Please print every line of the material below exactly.

__Input material__:
☆ ☆ ☆ ☆ ☆

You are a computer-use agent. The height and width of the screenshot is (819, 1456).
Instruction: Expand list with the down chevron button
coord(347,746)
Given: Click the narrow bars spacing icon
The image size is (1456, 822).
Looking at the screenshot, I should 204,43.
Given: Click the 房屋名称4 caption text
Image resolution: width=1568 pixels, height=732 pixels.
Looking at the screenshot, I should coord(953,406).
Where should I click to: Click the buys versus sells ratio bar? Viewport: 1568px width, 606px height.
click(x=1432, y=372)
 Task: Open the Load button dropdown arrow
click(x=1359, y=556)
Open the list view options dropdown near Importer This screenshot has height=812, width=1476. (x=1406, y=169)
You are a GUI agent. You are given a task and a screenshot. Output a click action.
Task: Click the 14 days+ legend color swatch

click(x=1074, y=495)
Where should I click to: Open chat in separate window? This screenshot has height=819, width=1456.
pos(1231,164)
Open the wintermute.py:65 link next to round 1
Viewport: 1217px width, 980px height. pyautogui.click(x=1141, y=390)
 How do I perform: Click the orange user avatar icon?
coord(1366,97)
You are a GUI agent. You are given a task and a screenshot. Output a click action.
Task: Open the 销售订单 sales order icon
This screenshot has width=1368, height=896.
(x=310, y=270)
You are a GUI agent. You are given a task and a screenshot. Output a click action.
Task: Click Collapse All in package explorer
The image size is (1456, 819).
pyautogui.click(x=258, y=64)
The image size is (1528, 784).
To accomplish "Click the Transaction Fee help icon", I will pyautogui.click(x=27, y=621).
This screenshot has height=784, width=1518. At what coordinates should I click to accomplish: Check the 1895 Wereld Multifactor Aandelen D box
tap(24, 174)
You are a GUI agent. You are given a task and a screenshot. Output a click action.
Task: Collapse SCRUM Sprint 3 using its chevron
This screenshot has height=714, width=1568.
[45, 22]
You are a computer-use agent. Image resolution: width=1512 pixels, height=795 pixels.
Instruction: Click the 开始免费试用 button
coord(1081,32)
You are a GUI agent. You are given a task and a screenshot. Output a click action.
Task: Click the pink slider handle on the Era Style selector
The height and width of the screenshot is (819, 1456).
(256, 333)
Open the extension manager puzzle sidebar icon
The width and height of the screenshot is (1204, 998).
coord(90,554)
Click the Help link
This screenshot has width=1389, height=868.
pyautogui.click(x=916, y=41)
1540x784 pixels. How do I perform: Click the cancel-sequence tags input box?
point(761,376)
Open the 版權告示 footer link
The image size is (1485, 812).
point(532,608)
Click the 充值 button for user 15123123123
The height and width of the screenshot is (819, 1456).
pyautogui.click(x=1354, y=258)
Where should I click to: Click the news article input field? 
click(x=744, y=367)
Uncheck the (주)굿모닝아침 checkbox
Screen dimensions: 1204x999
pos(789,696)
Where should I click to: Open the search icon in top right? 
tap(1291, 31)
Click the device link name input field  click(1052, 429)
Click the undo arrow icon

☆ ☆ ☆ ☆ ☆

__Reply to the exercise__:
You are a computer-use agent. The height and width of the screenshot is (819, 1456).
Instruction: Expand list with the down chevron button
coord(347,746)
Given: Click the narrow bars spacing icon
The image size is (1456, 822).
Looking at the screenshot, I should 204,43.
Given: Click the 房屋名称4 caption text
Image resolution: width=1568 pixels, height=732 pixels.
Looking at the screenshot, I should coord(953,406).
Where should I click to: Click the buys versus sells ratio bar? Viewport: 1568px width, 606px height.
click(x=1432, y=372)
 Task: Open the Load button dropdown arrow
click(x=1359, y=556)
Open the list view options dropdown near Importer This screenshot has height=812, width=1476. (x=1406, y=169)
You are a GUI agent. You are given a task and a screenshot. Output a click action.
Task: Click the 14 days+ legend color swatch

click(x=1074, y=495)
Where should I click to: Open chat in separate window? This screenshot has height=819, width=1456.
pos(1231,164)
Open the wintermute.py:65 link next to round 1
Viewport: 1217px width, 980px height. pyautogui.click(x=1141, y=390)
 How do I perform: Click the orange user avatar icon?
coord(1366,97)
You are a GUI agent. You are given a task and a screenshot. Output a click action.
Task: Open the 销售订单 sales order icon
This screenshot has width=1368, height=896.
(x=310, y=270)
You are a GUI agent. You are given a task and a screenshot. Output a click action.
Task: Click Collapse All in package explorer
The image size is (1456, 819).
pyautogui.click(x=258, y=64)
The image size is (1528, 784).
To accomplish "Click the Transaction Fee help icon", I will pyautogui.click(x=27, y=621).
This screenshot has height=784, width=1518. At what coordinates should I click to accomplish: Check the 1895 Wereld Multifactor Aandelen D box
tap(24, 174)
You are a GUI agent. You are given a task and a screenshot. Output a click action.
Task: Collapse SCRUM Sprint 3 using its chevron
This screenshot has height=714, width=1568.
[45, 22]
You are a computer-use agent. Image resolution: width=1512 pixels, height=795 pixels.
Instruction: Click the 开始免费试用 button
coord(1081,32)
You are a GUI agent. You are given a task and a screenshot. Output a click action.
Task: Click the pink slider handle on the Era Style selector
The height and width of the screenshot is (819, 1456).
(256, 333)
Open the extension manager puzzle sidebar icon
The width and height of the screenshot is (1204, 998).
coord(90,554)
Click the Help link
This screenshot has width=1389, height=868.
pyautogui.click(x=916, y=41)
1540x784 pixels. How do I perform: Click the cancel-sequence tags input box?
point(761,376)
Open the 版權告示 footer link
The image size is (1485, 812).
point(532,608)
Click the 充值 button for user 15123123123
The height and width of the screenshot is (819, 1456).
pyautogui.click(x=1354, y=258)
Where should I click to: Click the news article input field? 
click(x=744, y=367)
Uncheck the (주)굿모닝아침 checkbox
Screen dimensions: 1204x999
pos(789,696)
Where should I click to: Open the search icon in top right? 
tap(1291, 31)
Click the device link name input field  click(1052, 429)
Click the undo arrow icon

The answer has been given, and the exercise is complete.